Dataset records:
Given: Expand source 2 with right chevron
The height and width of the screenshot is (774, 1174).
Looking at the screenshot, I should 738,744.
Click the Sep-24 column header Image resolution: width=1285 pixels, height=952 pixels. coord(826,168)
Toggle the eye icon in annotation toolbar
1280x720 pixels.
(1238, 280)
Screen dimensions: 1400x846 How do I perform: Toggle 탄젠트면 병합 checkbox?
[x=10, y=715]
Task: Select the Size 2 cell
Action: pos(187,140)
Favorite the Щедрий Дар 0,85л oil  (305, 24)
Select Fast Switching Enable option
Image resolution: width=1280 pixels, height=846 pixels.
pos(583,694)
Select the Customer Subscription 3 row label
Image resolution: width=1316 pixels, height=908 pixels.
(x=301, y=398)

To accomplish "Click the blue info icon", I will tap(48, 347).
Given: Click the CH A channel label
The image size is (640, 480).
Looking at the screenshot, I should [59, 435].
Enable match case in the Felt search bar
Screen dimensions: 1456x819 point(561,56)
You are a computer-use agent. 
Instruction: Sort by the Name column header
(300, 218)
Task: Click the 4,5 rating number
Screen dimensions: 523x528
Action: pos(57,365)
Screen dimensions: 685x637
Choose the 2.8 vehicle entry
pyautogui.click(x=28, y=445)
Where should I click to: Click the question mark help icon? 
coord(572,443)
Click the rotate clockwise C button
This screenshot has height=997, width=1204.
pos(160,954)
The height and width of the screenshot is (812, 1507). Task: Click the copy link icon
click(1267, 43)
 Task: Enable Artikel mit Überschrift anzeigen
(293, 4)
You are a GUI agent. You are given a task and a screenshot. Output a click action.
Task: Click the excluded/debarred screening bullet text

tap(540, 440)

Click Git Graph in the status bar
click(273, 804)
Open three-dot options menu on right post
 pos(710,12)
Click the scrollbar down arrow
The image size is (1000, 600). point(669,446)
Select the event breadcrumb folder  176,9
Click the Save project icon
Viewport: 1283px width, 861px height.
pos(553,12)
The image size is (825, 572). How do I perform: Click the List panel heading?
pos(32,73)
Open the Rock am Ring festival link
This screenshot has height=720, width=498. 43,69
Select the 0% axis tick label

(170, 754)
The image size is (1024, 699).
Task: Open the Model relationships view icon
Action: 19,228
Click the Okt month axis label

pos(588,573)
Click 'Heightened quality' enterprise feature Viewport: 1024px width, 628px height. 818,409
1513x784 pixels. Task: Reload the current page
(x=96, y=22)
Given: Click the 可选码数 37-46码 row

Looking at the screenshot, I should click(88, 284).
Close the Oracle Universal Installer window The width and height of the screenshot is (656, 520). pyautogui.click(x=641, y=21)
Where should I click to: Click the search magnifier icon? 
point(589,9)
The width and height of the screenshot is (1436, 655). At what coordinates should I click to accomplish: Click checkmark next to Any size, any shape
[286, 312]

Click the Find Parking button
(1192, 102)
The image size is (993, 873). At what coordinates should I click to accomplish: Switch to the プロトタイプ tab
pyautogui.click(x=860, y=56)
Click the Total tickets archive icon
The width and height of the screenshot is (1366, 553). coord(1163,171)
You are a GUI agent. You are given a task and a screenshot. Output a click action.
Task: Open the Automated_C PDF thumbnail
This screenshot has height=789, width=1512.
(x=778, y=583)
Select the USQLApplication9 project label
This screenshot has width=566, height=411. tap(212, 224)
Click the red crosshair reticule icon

Aim: Could you update the rows above by changing every "Where should I click to" to "Where do I click to" and leaving everything else as it is?

Response:
Given: Expand source 2 with right chevron
The height and width of the screenshot is (774, 1174).
Looking at the screenshot, I should 738,744.
Click the Sep-24 column header Image resolution: width=1285 pixels, height=952 pixels. coord(826,168)
Toggle the eye icon in annotation toolbar
1280x720 pixels.
(1238, 280)
Screen dimensions: 1400x846 How do I perform: Toggle 탄젠트면 병합 checkbox?
[x=10, y=715]
Task: Select the Size 2 cell
Action: pos(187,140)
Favorite the Щедрий Дар 0,85л oil  (305, 24)
Select Fast Switching Enable option
Image resolution: width=1280 pixels, height=846 pixels.
pos(583,694)
Select the Customer Subscription 3 row label
Image resolution: width=1316 pixels, height=908 pixels.
(x=301, y=398)

To accomplish "Click the blue info icon", I will tap(48, 347).
Given: Click the CH A channel label
The image size is (640, 480).
Looking at the screenshot, I should [59, 435].
Enable match case in the Felt search bar
Screen dimensions: 1456x819 point(561,56)
You are a computer-use agent. 
Instruction: Sort by the Name column header
(300, 218)
Task: Click the 4,5 rating number
Screen dimensions: 523x528
Action: pos(57,365)
Screen dimensions: 685x637
Choose the 2.8 vehicle entry
pyautogui.click(x=28, y=445)
Where do I click to: Click the question mark help icon? 
coord(572,443)
Click the rotate clockwise C button
This screenshot has height=997, width=1204.
pos(160,954)
The height and width of the screenshot is (812, 1507). Task: Click the copy link icon
click(1267, 43)
 Task: Enable Artikel mit Überschrift anzeigen
(293, 4)
You are a GUI agent. You are given a task and a screenshot. Output a click action.
Task: Click the excluded/debarred screening bullet text

tap(540, 440)

Click Git Graph in the status bar
click(273, 804)
Open three-dot options menu on right post
 pos(710,12)
Click the scrollbar down arrow
The image size is (1000, 600). point(669,446)
Select the event breadcrumb folder  176,9
Click the Save project icon
Viewport: 1283px width, 861px height.
pos(553,12)
The image size is (825, 572). How do I perform: Click the List panel heading?
pos(32,73)
Open the Rock am Ring festival link
This screenshot has height=720, width=498. 43,69
Select the 0% axis tick label

(170, 754)
The image size is (1024, 699).
Task: Open the Model relationships view icon
Action: 19,228
Click the Okt month axis label

pos(588,573)
Click 'Heightened quality' enterprise feature Viewport: 1024px width, 628px height. 818,409
1513x784 pixels. Task: Reload the current page
(x=96, y=22)
Given: Click the 可选码数 37-46码 row

Looking at the screenshot, I should click(88, 284).
Close the Oracle Universal Installer window The width and height of the screenshot is (656, 520). pyautogui.click(x=641, y=21)
Where do I click to: Click the search magnifier icon? 
point(589,9)
The width and height of the screenshot is (1436, 655). At what coordinates should I click to accomplish: Click checkmark next to Any size, any shape
[286, 312]

Click the Find Parking button
(1192, 102)
The image size is (993, 873). At what coordinates should I click to accomplish: Switch to the プロトタイプ tab
pyautogui.click(x=860, y=56)
Click the Total tickets archive icon
The width and height of the screenshot is (1366, 553). coord(1163,171)
You are a GUI agent. You are given a task and a screenshot. Output a click action.
Task: Open the Automated_C PDF thumbnail
This screenshot has height=789, width=1512.
(x=778, y=583)
Select the USQLApplication9 project label
This screenshot has width=566, height=411. tap(212, 224)
Click the red crosshair reticule icon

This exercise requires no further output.